If your bowel movements are mushy, liquid-like or coming through in small pellets, this is more likely to be an issue with fibre, hydration and electrolyte balance in the bowel. If these movements are coming through several times per day, there might be an infection present – if this is the case, definitely seek professional advice soon and try to stay hydrated.
The above style of bowel movement can also happen in conjunction with periods of constipation, as well – this is likely to lead to a feeling that your bowel is not completely empty after a movement. If this is your issue, along with some spasming feelings in the lower abdomen, there is likely an issue with your gut flora balance.
It is not as medically urgent as an acute infection, but if left unchecked, imbalances like this can lead to worse symptoms down the road and should still be treated by a pro – this could be a naturopath, GP, gastroenterologist or other relevant professional, like a physiotherapist or chiropractor that can address any underlying musculoskeletal aspects of your condition.
A healthy bowel movement will be dark brown in colour (think 70-85% dark chocolate).
A lighter brown or even paler stool indicates a lower level of bilirubin is being secreted and released into the bowel. Bilirubin is what gives the stool its brown colour and it is the substance required for binding and carrying waste and toxic substances out of the body. It is very important for detoxification. Without it, waste products recirculate back into the body, causing toxic load to increase.
This symptom can indicate that the liver and the gall bladder are under pressure and might not be functioning very well. Definitely seek advice if you a) have one very, very pale bowel movement (urgent) or b) regularly have pale brown movements (milk chocolate or lighter in colour).
Other non-bowel-related signs to look out for are a yellowing of the sclera (white part of the eye) and yellowing of the skin – these are signs of jaundice which definitely needs the attention of a medical professional.
If you are having black bowel movements, this can mean one of two things:
1. You are bleeding somewhere further up in your digestive system (e.g. stomach, rather than bowel)
If you have a black stool and are not taking any iron tablets, seek medical advice as soon as possible. You need to find out the reason why you are bleeding in your gastrointestinal tract and get treated. If you delay this for too long, you may become nutrient deficient and you may develop more severe gastrointestinal disease over time.
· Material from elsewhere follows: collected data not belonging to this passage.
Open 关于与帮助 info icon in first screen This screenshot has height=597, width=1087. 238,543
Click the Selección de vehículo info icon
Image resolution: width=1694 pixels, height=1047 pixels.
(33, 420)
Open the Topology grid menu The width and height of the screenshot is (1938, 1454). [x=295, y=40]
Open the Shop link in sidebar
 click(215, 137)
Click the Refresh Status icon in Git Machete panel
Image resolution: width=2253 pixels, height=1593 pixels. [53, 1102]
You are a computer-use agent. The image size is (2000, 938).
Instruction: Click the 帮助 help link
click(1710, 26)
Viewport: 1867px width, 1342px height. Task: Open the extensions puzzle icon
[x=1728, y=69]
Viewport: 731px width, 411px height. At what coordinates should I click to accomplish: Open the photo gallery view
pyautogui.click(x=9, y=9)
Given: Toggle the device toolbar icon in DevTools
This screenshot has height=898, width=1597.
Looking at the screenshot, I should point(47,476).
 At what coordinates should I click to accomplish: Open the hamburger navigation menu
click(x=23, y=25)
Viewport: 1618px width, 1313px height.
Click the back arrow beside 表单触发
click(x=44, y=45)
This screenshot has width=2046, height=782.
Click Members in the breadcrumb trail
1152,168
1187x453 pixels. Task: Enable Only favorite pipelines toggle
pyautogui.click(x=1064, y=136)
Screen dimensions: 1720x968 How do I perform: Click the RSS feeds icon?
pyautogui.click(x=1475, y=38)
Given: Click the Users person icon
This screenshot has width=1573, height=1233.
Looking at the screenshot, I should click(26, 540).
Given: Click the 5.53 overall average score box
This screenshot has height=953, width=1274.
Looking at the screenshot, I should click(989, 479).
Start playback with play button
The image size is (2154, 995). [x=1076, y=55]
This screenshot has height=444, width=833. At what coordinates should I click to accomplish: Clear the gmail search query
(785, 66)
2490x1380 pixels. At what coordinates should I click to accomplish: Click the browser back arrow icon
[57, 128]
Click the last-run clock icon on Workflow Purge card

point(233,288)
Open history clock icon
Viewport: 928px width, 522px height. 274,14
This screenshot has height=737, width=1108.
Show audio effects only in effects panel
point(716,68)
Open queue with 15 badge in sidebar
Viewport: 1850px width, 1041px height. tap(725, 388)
2. You are taking a heavy-duty iron supplement
If you are taking an iron supplement prescribed by your doctor, it is likely that this is just a side effect. This situation is not cause for panic, but seek professional advice about alternative iron supplements. The fact that your stool is black means that you’re not absorbing what you’re supplementing with. Another colour that can occur in the stool when taking iron supplements is a greenish tinge – the same information applies if you find this sign.
Let’s face it, even a healthy bowel movement is not going to come up smelling like roses.
There will be an unpleasant and bacterial smell, yes, but it should not be overpowering, nor should it hang around for long after flushing.
If you have noticed a change in the smell of your stool, it likely means that there has been a change in the microbial balance of your gut. This could mean infection from an external source, or an overgrowth of your own bacteria into areas of the bowel that it shouldn’t live in.
Take note of the nature of the smell – is it sweet? Is it oily-smelling? Earthy, like mushrooms? The smell, when reported alongside the other details you will have noticed, will be the final guide to your practitioner about what might be happening in your gut – don’t ignore the signs!